[Bananafish] Roots of the ever ...
terry cordwell
tcordwell112 at hotmail.com
Fri Feb 16 06:17:04 EST 2007
Kenneth - can I ask how you know all of this?
Terry
>From: "Kenneth" <kenny2 at verizon.net>
>Reply-To: bananafish list <bananafish at lists.bway.net>
>To: <bananafish at lists.bway.net>
>Subject: Re: [Bananafish] Roots of the ever ...
>Date: Wed, 14 Feb 2007 15:24:34 -0500
>
>Related or not, I'm going to tell you an agonizing story. It recounts
>events
>far less uplifting than bathroom diary entries and far blacker than the
>wings of seraphim. Personally, I believe that such accounts (if not this
>one
>in particular) may have everything to do with Salinger writing
>"Bananafish" - or at least lends a fascinating dimension to the
>possibilities involved.
>Three days after D-Day, Salinger experienced his first true taste of
>combat.
>His Regiment had been lured into an intractable position by the Germans,
>wedged between an enemy strongpoint at the village of Émondeville and the
>guns of the fortress of Azeville. Here, the Germans bombarded them on two
>sides. Salinger found himself on his belly, his Company pinned down before
>Émondeville where they were outnumbered two-to-one (Salinger's estimate is
>actually higher). Under relentless machine gun and mortar fire, desperate
>and unable to withdraw, the soldiers were forced to rush the German
>defenses
>regardless of the odds. They were, of course, cut down each time. After
>scrambling to collect the dead and wounded, they would storm the position
>yet again, only to gain a few miserable feet at terrible cost. For over two
>days and nights, Salinger's Company repeatedly hurled themselves against
>the
>enemy until the Germans silently withdrew.
>This is the battle that Salinger details in his story, "The Magic Foxhole."

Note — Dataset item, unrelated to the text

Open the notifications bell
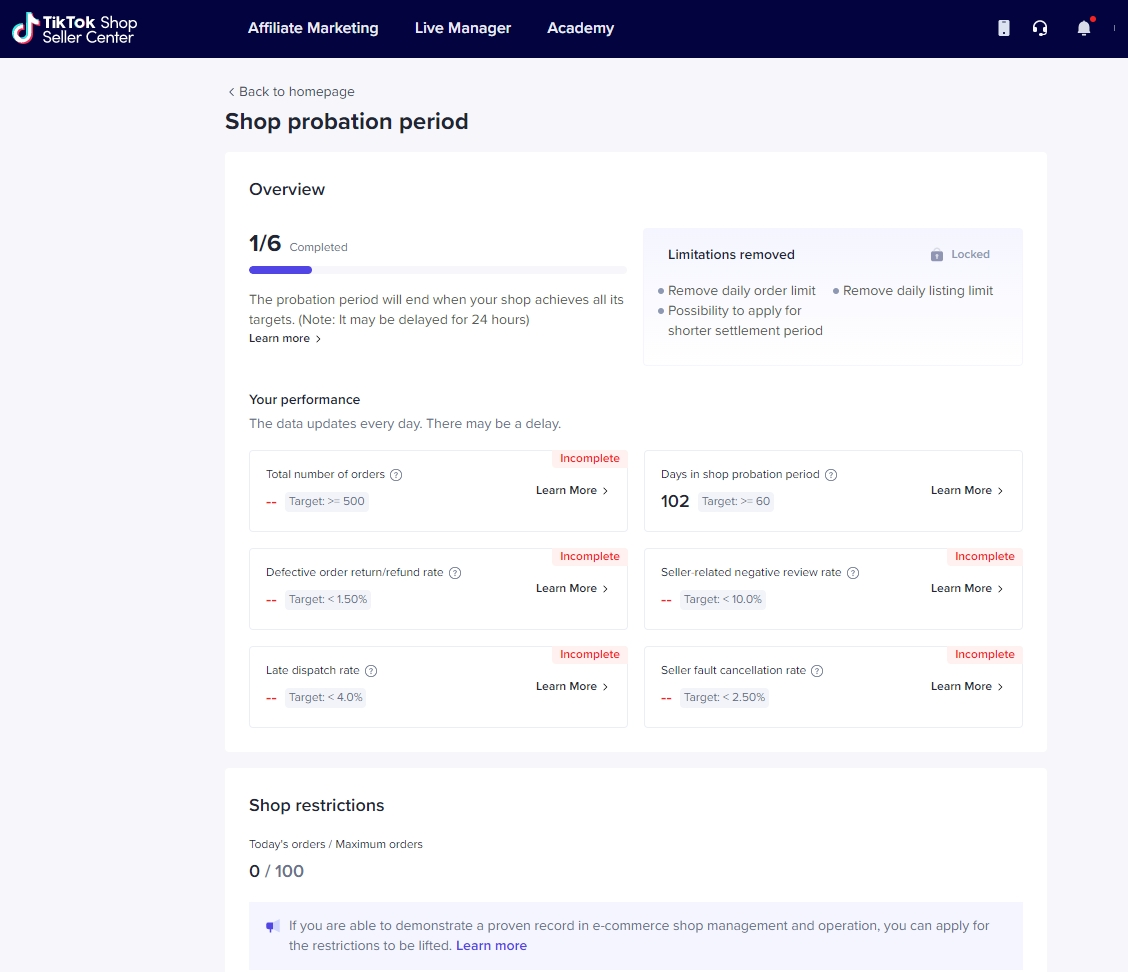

>It welded the men of his Regiment and Company together as a brotherhood. It
>was baptism by fire. The daily regimental report reveals the magnitude of
>the slaughter. They had lost three hundred men. The Regiment had sacrificed
>one in ten of their own to take a village whose entire population numbered
>less than a hundred. Again Salinger's numbers for his Company are far
>higher.
>All this is prelude to my point, which I offer here for the only time. I
>will never publish my findings and will deny its validity like hell if ever
>pressed.
>After the carnage, Salinger proceeded noth toward Montebourg. But his
>Company was determined to track down the Germans who had fled Émondeville.
>Entering the village of .Joganville the following day, they captured a
>large
>number of German soldiers who they found in dissarray. Convinced that these
>were the same soldiers who had tortured them at Émondeville, the Company
>exacted a ferocious revenge. They executed the Germans to the last man.